[Stored items]
--

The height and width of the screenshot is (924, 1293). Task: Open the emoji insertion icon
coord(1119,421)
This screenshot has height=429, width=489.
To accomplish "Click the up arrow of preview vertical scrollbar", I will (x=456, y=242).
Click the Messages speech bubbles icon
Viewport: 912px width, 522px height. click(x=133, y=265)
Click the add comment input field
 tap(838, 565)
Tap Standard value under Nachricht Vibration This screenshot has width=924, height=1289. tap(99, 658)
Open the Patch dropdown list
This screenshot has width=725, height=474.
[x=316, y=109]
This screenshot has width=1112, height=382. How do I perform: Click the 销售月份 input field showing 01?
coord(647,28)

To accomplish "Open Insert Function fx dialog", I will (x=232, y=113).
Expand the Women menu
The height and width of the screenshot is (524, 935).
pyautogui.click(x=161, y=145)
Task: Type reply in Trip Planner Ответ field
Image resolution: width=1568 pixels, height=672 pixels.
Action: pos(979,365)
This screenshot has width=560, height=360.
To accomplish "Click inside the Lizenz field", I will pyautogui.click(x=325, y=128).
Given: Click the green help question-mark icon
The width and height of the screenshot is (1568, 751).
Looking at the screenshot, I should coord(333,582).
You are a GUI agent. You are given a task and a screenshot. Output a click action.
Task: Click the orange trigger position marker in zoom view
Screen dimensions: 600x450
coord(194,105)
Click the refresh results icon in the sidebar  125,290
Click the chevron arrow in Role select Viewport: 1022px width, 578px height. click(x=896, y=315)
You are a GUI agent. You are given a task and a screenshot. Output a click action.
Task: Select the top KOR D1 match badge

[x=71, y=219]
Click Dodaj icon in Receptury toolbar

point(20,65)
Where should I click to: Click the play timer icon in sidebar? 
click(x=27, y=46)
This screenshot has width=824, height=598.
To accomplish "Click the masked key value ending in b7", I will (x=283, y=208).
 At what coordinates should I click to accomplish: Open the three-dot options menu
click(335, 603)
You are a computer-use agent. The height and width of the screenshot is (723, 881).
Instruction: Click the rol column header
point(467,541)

--

TASK ITEM |
The records need to be reproduced in their entirety, word for word.

EXERCISE ANSWER |
The height and width of the screenshot is (924, 1293). Task: Open the emoji insertion icon
coord(1119,421)
This screenshot has height=429, width=489.
To accomplish "Click the up arrow of preview vertical scrollbar", I will (x=456, y=242).
Click the Messages speech bubbles icon
Viewport: 912px width, 522px height. click(x=133, y=265)
Click the add comment input field
 tap(838, 565)
Tap Standard value under Nachricht Vibration This screenshot has width=924, height=1289. tap(99, 658)
Open the Patch dropdown list
This screenshot has width=725, height=474.
[x=316, y=109]
This screenshot has width=1112, height=382. How do I perform: Click the 销售月份 input field showing 01?
coord(647,28)

To accomplish "Open Insert Function fx dialog", I will (x=232, y=113).
Expand the Women menu
The height and width of the screenshot is (524, 935).
pyautogui.click(x=161, y=145)
Task: Type reply in Trip Planner Ответ field
Image resolution: width=1568 pixels, height=672 pixels.
Action: pos(979,365)
This screenshot has width=560, height=360.
To accomplish "Click inside the Lizenz field", I will pyautogui.click(x=325, y=128).
Given: Click the green help question-mark icon
The width and height of the screenshot is (1568, 751).
Looking at the screenshot, I should coord(333,582).
You are a GUI agent. You are given a task and a screenshot. Output a click action.
Task: Click the orange trigger position marker in zoom view
Screen dimensions: 600x450
coord(194,105)
Click the refresh results icon in the sidebar  125,290
Click the chevron arrow in Role select Viewport: 1022px width, 578px height. click(x=896, y=315)
You are a GUI agent. You are given a task and a screenshot. Output a click action.
Task: Select the top KOR D1 match badge

[x=71, y=219]
Click Dodaj icon in Receptury toolbar

point(20,65)
Where should I click to: Click the play timer icon in sidebar? 
click(x=27, y=46)
This screenshot has width=824, height=598.
To accomplish "Click the masked key value ending in b7", I will (x=283, y=208).
 At what coordinates should I click to accomplish: Open the three-dot options menu
click(335, 603)
You are a computer-use agent. The height and width of the screenshot is (723, 881).
Instruction: Click the rol column header
point(467,541)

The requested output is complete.